Iso – the traditional authentic Albanian sound
Traditional Albanian music of the southern region has a reputation for its authentic sound that we call the “iso”. Iso refers to the choral drone, which is basically the uniform voices that extend and accompany the support of the main voice in the multiple voices’ song. It is mainly sung in the villages of the region called Labëri, such as Pilur, Dukat, Himarë, Tërbaç and Tragjas, but also in Gjirokastër’s Lapardha and its neighboring villages, Bënça, etc.
The iso-polyphonic music is sung by four voices: the receiver, the thrower, the turner and the iso-er.
Old age of musical tradition
It is also worth mentioning that “iso” is believed to date back to the Thracian-Illyrian era, based on the analysis of the specific features of the polyphony such as the tonal structure, the vocals, the singing style with the presence of calls, shouts and a cappella elements. All these features suggest an old age of musical tradition.
This unique value of Albanian folk culture was proclaimed a Masterpiece of the Oral and Intangible Heritage of Humanity by the UNESCO on 25 November 2005.

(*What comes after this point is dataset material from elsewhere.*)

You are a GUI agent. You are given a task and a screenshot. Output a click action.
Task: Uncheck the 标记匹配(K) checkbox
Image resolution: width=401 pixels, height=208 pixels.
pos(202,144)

In Albanian, we refer to the singing of iso as bearing the iso. I think that’s probably because it is such a difficult act that you have to somehow bear it. I have had the immense pleasure of meeting people, who are genetically gifted and can bear the “iso”. Most of the time they are happy to sing for any kind of audience and witnessing that is such an overwhelming experience. Goes without saying that I had goosebumps all along. I was proud and impressed at the same time when foreigners who have also enjoyed the “iso” had the same reaction to it.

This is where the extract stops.